THE widow of a man who died after a botched cancer diagnosis by a consultant has spoken of her family's heartbreak. Grandfather David Hall, 64, of Carlton Avenue, Gillingham, had been referred to surgeon Christopher Butler because of a mole on his back.

But Dr Butler failed to send Mr Hall's life-threatening tumour away for analysis and he died after the disease spread. Mr Hall's devastated family have now welcomed a General Medical Council ruling that found Dr Butler, 51, from Bredhurst, guilty of serious professional misconduct.

Dr Butler was given a "severe reprimand," although he will be able to continue in medicine.

Mr Hall's widow, Barbara, 57, said: "I am very relieved it's all over and grateful for the way the GMC considered the case. We are still devastated. I lost a wonderful husband and our children lost a wonderful father.

"I know David would never have been cured - you can't cure cancer at that stage - but we could have had a bit more time before he died. Two days before he died, David said we should fight this case. I feel that now it is over we can begin to move on. This is what he would have wanted."

Mrs Hall stressed: "I would say that if you are in our position, get a second opinion, but Dr Butler should have known." John Gimlette, for the GMC, told the committee how Mr Hall went to his GP after an itchy mole started to bleed. His doctor feared it could be cancerous and referred him to Dr Butler at Alexandra Hospital, Walderslade, Chatham, in 1998.

There, Dr Butler removed the mole on his back and further growths, including one under the armpit, because they were slowly enlarging, but failed to send the mole for analysis. But when Mr Hall went to see Dr Butler, he was told the results of the report were fine and everything was benign.

"This was untrue, because there was no report," said Mr Gimlette. Over the next year, unknown to him, cancer ravaged his body. Mr Hall died on December 3 last year.

Dr Butler accepted that his treatment fell below a reasonable level.
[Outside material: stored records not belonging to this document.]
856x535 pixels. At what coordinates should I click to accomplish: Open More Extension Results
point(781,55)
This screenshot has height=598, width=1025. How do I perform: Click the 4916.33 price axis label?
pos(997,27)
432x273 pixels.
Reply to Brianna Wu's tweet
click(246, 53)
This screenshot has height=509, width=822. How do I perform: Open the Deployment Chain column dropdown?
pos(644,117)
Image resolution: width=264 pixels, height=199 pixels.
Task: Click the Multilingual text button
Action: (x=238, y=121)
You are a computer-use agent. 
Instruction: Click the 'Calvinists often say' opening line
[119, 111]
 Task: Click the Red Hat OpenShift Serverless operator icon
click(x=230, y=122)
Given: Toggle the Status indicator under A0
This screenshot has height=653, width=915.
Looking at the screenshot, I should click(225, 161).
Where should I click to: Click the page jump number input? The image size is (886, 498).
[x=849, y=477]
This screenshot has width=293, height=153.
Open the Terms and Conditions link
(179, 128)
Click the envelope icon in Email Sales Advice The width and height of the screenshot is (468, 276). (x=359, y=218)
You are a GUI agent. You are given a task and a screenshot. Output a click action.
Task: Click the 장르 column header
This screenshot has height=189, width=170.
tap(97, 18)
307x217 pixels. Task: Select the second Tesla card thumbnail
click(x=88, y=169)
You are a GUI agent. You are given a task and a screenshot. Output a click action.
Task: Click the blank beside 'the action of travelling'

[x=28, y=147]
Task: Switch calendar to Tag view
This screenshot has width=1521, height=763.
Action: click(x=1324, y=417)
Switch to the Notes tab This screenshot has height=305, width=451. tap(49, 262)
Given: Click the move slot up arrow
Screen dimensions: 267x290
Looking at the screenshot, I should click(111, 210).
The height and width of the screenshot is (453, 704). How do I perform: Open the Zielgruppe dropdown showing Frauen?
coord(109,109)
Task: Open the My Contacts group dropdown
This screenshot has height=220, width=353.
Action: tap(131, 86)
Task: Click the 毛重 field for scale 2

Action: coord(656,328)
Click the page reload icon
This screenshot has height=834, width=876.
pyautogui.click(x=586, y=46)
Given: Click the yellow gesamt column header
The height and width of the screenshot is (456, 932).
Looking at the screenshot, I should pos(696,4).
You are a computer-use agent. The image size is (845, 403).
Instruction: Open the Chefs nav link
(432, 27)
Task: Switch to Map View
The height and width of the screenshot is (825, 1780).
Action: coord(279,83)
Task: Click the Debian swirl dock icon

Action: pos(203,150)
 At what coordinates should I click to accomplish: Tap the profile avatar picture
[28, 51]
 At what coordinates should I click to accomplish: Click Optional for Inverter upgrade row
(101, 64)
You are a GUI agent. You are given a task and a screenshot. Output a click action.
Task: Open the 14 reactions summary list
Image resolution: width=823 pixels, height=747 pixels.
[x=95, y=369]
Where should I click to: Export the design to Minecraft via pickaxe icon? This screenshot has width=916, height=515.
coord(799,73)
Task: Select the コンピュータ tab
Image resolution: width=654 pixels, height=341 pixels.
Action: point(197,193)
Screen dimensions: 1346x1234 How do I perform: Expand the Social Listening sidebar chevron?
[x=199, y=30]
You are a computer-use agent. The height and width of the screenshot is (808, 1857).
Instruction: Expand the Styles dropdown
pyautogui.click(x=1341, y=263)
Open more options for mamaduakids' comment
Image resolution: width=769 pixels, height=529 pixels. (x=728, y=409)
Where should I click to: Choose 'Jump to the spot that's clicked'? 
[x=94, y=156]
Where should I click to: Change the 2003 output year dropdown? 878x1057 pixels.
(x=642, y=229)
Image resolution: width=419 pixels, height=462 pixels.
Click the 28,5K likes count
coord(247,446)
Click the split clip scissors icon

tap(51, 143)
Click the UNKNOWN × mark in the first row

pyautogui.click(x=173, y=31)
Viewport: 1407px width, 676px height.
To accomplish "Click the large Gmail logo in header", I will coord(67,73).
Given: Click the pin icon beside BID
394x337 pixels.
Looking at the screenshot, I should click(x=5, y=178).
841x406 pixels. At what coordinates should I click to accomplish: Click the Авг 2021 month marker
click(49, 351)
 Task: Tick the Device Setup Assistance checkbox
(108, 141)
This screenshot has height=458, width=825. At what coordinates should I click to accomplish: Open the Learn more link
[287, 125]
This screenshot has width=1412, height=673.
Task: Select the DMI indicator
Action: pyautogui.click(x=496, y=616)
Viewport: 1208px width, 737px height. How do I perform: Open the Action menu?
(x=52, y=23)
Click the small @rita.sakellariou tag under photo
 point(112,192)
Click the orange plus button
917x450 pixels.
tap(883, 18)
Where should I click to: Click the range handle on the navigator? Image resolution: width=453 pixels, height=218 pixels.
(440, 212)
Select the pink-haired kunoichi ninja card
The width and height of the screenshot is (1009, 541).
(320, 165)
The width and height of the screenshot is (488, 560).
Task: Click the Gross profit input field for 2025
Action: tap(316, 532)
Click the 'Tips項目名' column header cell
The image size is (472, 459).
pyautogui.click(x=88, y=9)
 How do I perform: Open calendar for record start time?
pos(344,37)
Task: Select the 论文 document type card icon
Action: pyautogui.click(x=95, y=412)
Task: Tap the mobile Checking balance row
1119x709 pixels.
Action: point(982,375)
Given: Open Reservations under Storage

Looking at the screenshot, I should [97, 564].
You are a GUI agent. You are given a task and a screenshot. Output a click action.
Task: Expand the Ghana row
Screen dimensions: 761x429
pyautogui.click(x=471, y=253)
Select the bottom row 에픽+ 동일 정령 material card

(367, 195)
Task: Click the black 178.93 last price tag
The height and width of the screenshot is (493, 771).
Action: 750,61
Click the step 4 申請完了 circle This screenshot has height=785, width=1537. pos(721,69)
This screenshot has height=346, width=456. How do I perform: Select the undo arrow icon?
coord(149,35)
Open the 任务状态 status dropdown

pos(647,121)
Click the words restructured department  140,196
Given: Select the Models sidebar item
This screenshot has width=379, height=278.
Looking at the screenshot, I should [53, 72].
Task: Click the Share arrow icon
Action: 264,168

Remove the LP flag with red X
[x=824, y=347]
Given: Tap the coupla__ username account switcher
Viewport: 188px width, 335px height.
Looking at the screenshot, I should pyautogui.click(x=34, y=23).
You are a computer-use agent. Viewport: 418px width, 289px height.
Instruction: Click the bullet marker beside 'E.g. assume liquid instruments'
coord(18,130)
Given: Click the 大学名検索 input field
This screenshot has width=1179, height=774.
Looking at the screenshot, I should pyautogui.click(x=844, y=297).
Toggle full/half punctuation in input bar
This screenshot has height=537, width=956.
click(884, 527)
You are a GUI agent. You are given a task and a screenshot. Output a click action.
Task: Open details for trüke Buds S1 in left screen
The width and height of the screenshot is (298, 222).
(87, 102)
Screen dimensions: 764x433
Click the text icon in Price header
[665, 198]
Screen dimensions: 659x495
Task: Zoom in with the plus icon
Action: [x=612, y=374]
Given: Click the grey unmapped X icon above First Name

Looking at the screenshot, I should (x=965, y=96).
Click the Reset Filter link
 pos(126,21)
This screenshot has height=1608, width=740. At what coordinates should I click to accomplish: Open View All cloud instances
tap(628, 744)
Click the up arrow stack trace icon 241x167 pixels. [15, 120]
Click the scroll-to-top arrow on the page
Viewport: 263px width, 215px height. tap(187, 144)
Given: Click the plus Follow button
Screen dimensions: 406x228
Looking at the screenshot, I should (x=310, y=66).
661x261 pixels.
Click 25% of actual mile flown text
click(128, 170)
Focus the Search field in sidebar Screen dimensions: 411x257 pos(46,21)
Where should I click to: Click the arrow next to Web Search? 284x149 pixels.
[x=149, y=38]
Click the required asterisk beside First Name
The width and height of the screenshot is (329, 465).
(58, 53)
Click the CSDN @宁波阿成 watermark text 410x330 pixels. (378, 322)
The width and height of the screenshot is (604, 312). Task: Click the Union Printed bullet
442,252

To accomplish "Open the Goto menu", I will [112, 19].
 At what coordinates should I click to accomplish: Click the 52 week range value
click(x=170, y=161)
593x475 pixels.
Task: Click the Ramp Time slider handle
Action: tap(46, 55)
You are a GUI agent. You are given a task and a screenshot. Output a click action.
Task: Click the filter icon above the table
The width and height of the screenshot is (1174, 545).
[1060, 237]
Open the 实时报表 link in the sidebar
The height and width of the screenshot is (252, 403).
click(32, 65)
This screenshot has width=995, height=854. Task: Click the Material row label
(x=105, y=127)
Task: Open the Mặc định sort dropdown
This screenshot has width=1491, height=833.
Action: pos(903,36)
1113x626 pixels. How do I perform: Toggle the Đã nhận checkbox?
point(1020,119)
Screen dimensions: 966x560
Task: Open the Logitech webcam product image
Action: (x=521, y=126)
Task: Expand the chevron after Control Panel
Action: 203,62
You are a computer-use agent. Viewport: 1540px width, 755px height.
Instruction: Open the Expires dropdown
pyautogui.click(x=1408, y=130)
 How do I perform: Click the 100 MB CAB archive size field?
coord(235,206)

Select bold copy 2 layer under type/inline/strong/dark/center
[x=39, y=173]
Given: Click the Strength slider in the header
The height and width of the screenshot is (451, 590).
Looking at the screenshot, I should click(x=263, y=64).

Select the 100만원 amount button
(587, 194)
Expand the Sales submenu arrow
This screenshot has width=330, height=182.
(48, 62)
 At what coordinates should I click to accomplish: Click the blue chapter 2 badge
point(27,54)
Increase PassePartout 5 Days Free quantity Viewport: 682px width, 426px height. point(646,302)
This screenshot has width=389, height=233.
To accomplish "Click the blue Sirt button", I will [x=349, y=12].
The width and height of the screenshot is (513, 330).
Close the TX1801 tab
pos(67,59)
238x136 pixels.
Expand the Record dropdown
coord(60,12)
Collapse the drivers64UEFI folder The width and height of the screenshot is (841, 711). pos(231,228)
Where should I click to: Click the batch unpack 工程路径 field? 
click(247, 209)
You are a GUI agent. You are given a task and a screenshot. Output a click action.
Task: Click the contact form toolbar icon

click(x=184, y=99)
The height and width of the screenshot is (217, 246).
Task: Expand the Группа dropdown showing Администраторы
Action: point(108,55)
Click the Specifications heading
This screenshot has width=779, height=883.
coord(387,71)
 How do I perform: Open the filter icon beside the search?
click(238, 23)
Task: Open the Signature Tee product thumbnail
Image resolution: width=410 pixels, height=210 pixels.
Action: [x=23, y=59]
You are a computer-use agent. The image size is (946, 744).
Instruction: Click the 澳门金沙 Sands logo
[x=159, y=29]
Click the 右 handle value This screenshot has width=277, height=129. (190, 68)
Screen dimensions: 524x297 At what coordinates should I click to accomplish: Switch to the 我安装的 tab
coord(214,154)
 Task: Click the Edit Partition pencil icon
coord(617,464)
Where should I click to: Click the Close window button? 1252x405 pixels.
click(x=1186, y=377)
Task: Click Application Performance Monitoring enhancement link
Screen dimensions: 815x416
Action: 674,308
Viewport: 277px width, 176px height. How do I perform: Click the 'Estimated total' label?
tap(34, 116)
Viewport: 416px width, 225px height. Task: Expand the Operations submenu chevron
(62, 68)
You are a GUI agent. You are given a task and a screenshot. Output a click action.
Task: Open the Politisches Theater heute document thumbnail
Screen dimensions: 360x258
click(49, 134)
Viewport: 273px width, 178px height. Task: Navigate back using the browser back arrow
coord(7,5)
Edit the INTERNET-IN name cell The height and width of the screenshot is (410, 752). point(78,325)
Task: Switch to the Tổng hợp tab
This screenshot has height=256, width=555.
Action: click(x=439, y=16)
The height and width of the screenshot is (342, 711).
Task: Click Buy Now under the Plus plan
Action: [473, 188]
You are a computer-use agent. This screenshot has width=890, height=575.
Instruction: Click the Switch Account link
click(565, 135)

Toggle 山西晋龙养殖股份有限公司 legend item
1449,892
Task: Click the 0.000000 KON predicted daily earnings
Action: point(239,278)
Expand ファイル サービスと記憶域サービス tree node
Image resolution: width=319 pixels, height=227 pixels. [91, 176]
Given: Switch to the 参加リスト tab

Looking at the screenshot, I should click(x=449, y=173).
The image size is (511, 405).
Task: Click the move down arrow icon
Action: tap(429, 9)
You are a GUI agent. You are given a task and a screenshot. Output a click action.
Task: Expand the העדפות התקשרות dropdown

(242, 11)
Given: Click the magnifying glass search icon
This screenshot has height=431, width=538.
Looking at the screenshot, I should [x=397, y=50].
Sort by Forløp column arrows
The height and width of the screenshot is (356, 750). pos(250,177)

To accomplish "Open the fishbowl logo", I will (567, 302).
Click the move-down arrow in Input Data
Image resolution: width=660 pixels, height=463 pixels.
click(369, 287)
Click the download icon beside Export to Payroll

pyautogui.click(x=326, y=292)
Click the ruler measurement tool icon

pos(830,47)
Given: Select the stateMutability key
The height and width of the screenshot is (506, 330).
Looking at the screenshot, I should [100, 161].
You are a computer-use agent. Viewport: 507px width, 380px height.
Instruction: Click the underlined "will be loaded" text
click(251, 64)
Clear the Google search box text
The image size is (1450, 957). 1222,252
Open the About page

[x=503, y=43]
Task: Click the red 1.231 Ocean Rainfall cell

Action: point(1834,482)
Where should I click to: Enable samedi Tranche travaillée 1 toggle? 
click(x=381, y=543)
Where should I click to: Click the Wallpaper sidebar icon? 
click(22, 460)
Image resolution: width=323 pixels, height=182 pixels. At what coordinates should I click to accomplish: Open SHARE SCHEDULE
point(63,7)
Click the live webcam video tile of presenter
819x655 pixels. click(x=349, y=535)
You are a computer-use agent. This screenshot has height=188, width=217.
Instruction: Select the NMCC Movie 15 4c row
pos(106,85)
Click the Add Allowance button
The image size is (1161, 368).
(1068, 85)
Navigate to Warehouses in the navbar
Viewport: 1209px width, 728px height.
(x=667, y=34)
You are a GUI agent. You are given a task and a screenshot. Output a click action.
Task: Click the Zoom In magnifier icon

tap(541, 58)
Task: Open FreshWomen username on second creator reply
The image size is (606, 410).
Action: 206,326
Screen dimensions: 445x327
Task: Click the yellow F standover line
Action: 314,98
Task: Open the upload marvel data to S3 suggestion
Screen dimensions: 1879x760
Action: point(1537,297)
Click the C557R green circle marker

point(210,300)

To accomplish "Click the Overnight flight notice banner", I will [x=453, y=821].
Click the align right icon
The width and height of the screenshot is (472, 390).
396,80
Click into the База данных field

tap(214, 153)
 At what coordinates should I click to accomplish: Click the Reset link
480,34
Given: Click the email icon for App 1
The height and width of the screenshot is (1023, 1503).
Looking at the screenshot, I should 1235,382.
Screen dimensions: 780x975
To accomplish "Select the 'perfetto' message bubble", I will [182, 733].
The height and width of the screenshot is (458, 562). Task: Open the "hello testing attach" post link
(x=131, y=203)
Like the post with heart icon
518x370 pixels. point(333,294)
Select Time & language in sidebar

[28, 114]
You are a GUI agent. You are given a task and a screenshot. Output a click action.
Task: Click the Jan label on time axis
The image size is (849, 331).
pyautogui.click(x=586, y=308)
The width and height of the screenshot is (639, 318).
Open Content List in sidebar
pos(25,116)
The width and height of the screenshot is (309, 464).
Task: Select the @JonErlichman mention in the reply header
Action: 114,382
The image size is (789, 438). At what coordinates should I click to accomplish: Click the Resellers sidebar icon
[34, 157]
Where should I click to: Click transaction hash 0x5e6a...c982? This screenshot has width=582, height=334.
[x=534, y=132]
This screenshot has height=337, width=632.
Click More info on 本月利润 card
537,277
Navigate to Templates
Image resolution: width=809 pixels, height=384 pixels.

He admitted he did not send the tumours to the pathology lab, because he assumed they were not malignant, but denied serious professional misconduct.

GMC committee chairman Roland Doven said: "Your failure to ensure that you had sent the specimens, or that the pathology report regarding Mr Hall was available before telling him that the biopsy results were benign, were fundamental failings of a very serious nature."

But he added: "We are prepared to accept this was an isolated, though serious, failure in an otherwise unblemished career."